In the mid-19th century, a group of local businessmen decided to form a trust, managed by a board of 15 trustees led by a local builder, William Graburn, to finance and commission a purpose-built corn exchange for the town. The site they selected was on the north side of the Market Place.

The building was designed by D. W. Aston of Kingston upon Hull, built by Willford & Dinsdale in yellow gault bricks at a cost of £1,000 and was officially opened in February 1854. The design involved a symmetrical main frontage of three bays facing onto the Market Place. The ground floor, which was rusticated, featured three round headed openings with voussoirs and keystones, while the first floor was fenestrated by round headed casement windows flanked by short Corinthian order pilasters supporting architraves and keystones. There were quoins at the corners and, at roof level, there was a cornice, supported by paired brackets, and a Welsh slate roof. Internally, the principal rooms were the market hall on the ground floor and a reading room on the first floor.

The trustees got into financial difficulties at an early stage and, by 1861, the building was being marketed for sale. It was acquired by the lord of the manor, Major George Charles Uppleby, whose seat was at Barrow Hall. Uppleby allowed the building to be used for drill practice by the 12th Lincolnshire Rifle Volunteers in which he served as an officer.

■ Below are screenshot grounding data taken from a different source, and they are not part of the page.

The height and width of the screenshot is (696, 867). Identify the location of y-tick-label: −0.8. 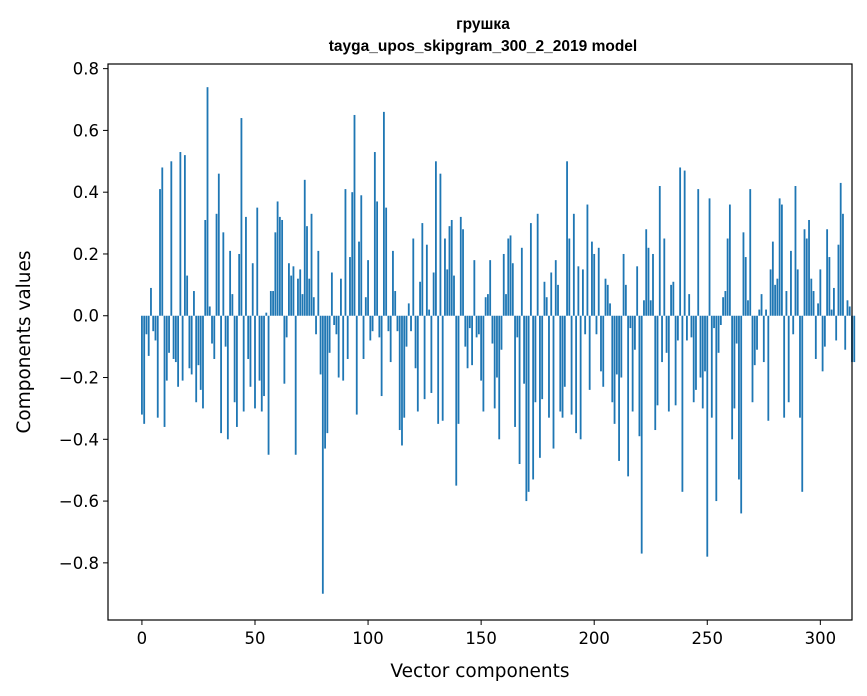
(79, 564).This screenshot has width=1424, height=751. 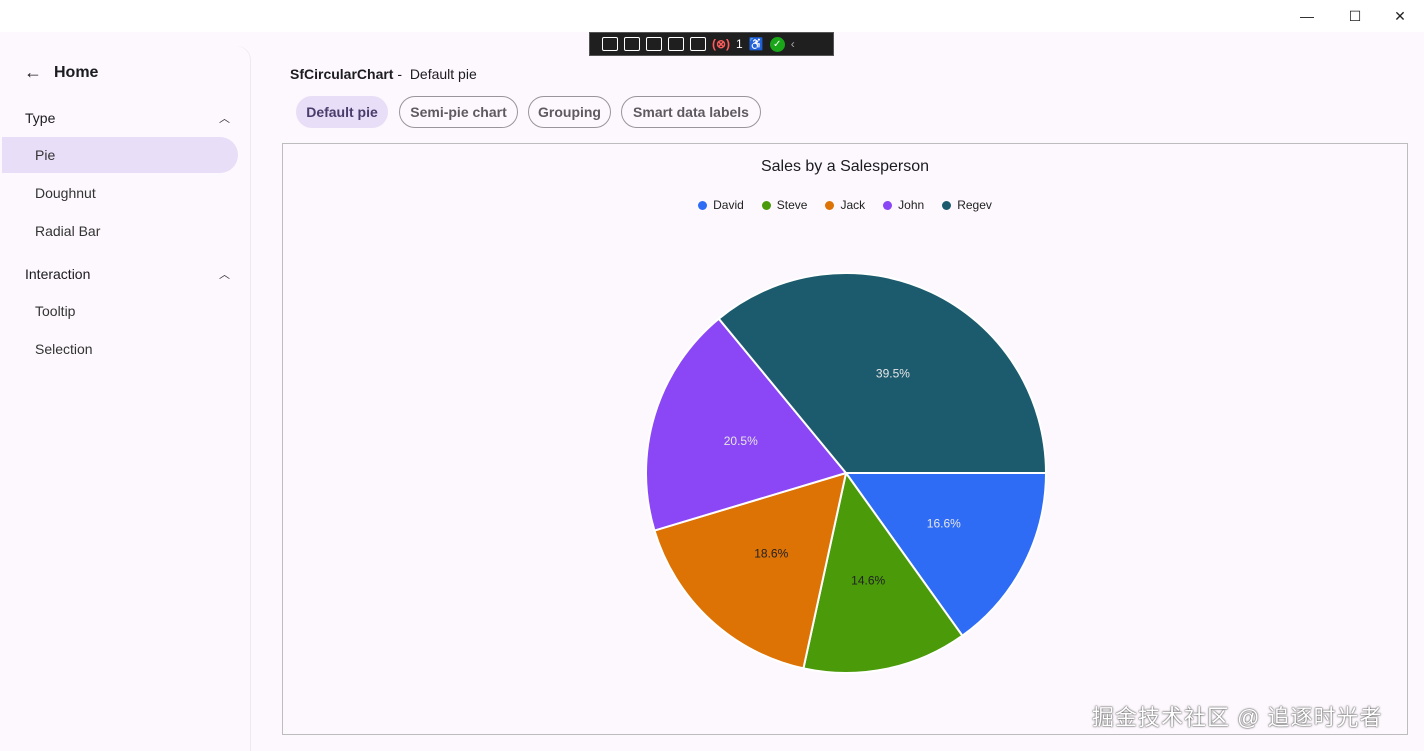 I want to click on legend-label: John, so click(x=912, y=205).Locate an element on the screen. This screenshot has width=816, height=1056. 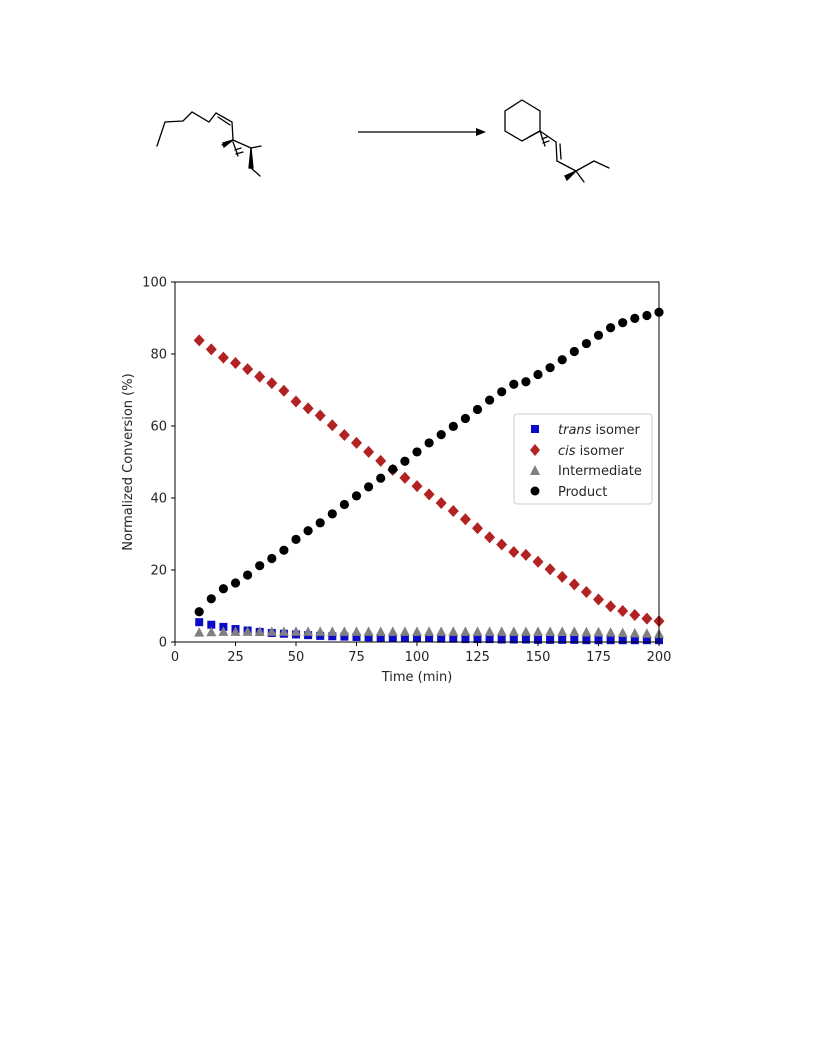
product-structure is located at coordinates (557, 141).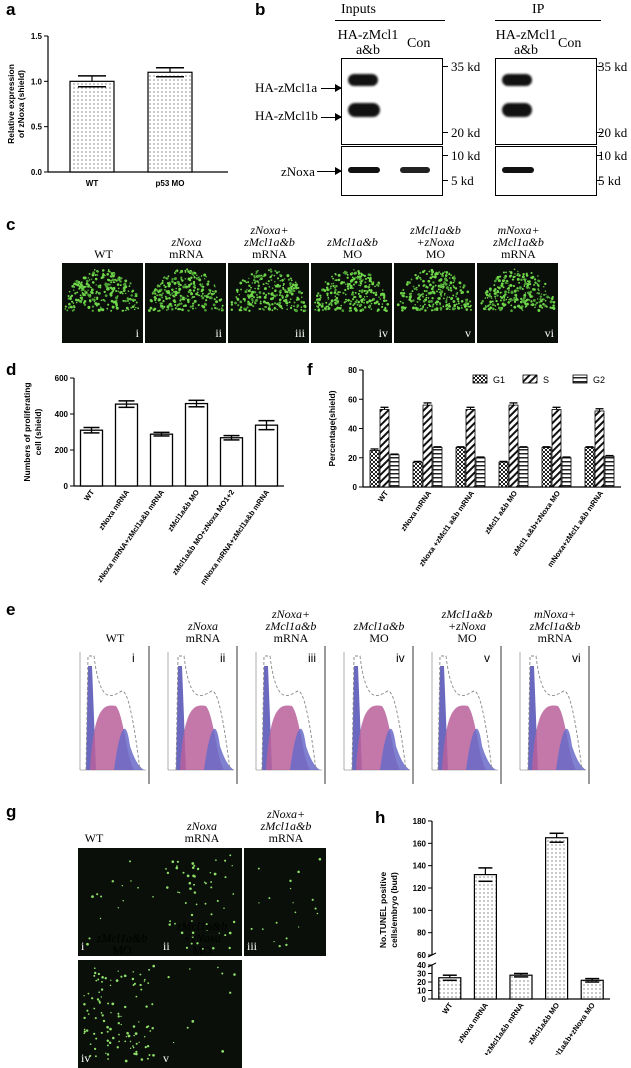  Describe the element at coordinates (420, 844) in the screenshot. I see `y-tick-label: 160` at that location.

The use of the building as a corn exchange declined significantly in the wake of the Great Depression of British Agriculture in the late 19th century. Instead, it was converted for use as a private members club known as the Barton Constitutional Club in 1888. It evolved to become the Barton Conservative Club and later the Barton Corn Exchange Club. As such, it was equipped with snooker tables and became a venue for local snooker matches. It also became the base for the Barton Community Band, which rehearses there twice a week, and for the Barton-upon-Humber Lions Club.